We can’t even make any direct observations of our own Oort cloud, let alone any clouds around other stars! The furthest object we have ever seen (the imaginatively named FarFarOut) is only 132 AU away from the Sun, which is not even 10% of the distance to the inner edge of the Oort cloud. So how do we even know that the Oort cloud is there if we can’t see it? The comets we see streaking through the inner Solar System every once in a while have orbits that take them far away from the Sun and in all directions equally, implying that there must be some large spherical cloud of comets out there even if we can’t see it. There’s no reason to expect that our Sun’s debris cloud looks any different than any other similar star, so it’s probably safe to assume that there are Oort clouds around them as well, but it’s essentially impossible to see such dim, distant, and diffuse clouds of material.
This is an interesting question that I had to spend a bit thinking about. There are a number of factors at play here that make the answer to your question a bit complicated. The first thing to note is that usually when astronomers talk about what a given star is made of, they talk about its “metallicity.” Conceptually, this is the amount of heavy elements (heavier than helium) present in a star, and practically this is usually defined based off of the ratio of iron to hydrogen in a star (Fe/H). You have correctly pointed out that younger stars tend to have higher metallicities than older stars because they incorporate metals from previous generations of stars.
Typically, stars form in large clusters from a single cloud of gas that condenses down into numerous stars in close proximity. These stars stay together for a period of time (the Pleiades star cluster in the night sky is a good example of what this looks like) but after a few hundred million years, their movement through the galaxy carries them away from each other, scrambling up the stellar population throughout the galaxy. So to answer your immediate question, the Sun’s “siblings” i.e. stars that were born from the same gas cloud and thus have the same composition, are likely very far from the Sun now so there should be no local grouping of “similar planets.”
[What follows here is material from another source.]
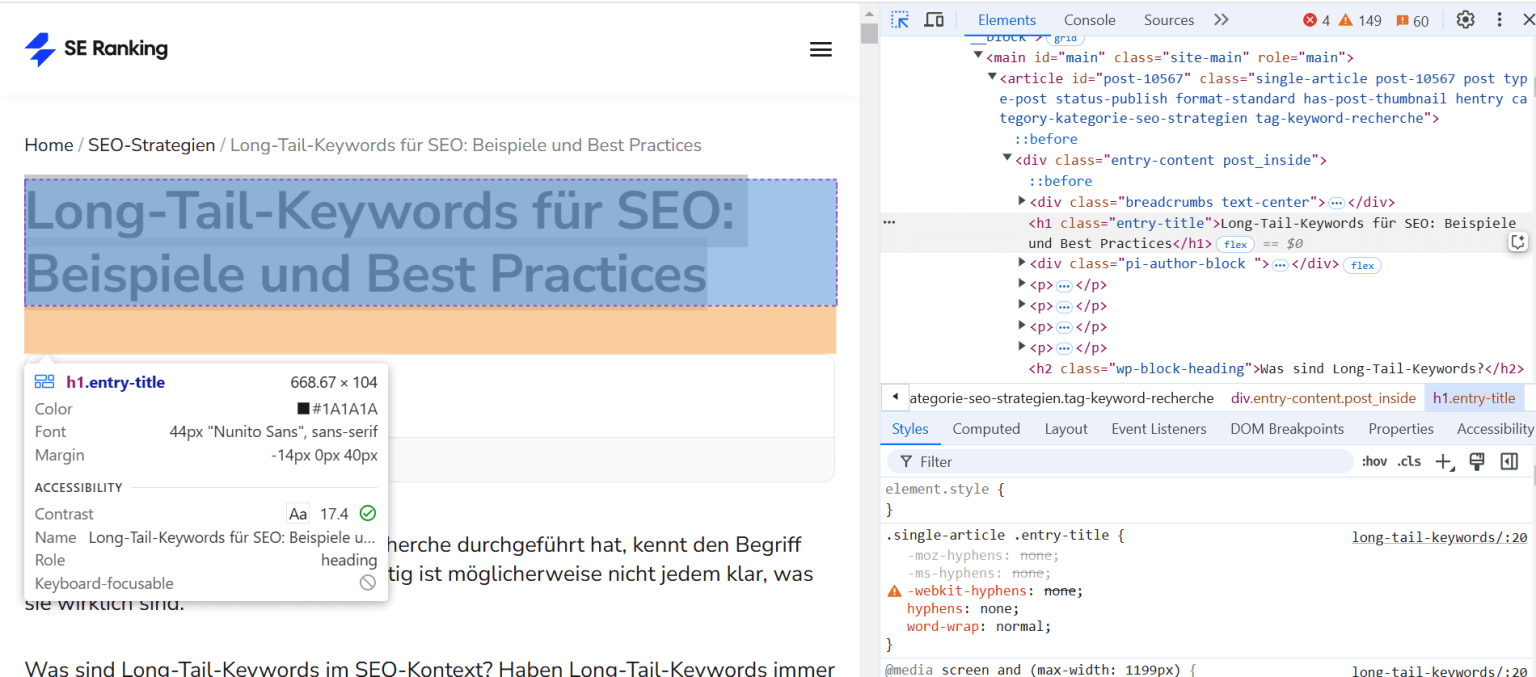Open the long-tail-keywords/:20 source link
The image size is (1536, 677).
[1438, 537]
However, in a broader sense, we do expect there to be roughly similar planet trends around our Sun because there is a trend in stellar metallicity as you go radially outwards from the center of the galaxy. Since there is more stuff (i.e. stars, gas, dust, etc.) in the center of the galaxy, more stars are formed and more metals are created compared to the more sparse outskirts of the galaxy. Astronomers have also observed a correlation between the metallicity of a star and the number of planets that form around it, so at a given distance from the galactic center (i.e. for a certain metallicity), there will actually be some similarity in the number of planets in a given solar system. If you’re interested in some more technical reading, I recommend this paper from Fischer & Valenti in 2005 about the subject, specifically Figure 4 which shows that stars with more iron are more likely to have planets.
So the Sun isn’t particularly related to the stars immediately around it, but it does fit in with an overall trend through the whole galaxy that makes it so nearby stars may be somewhat similar planet-wise.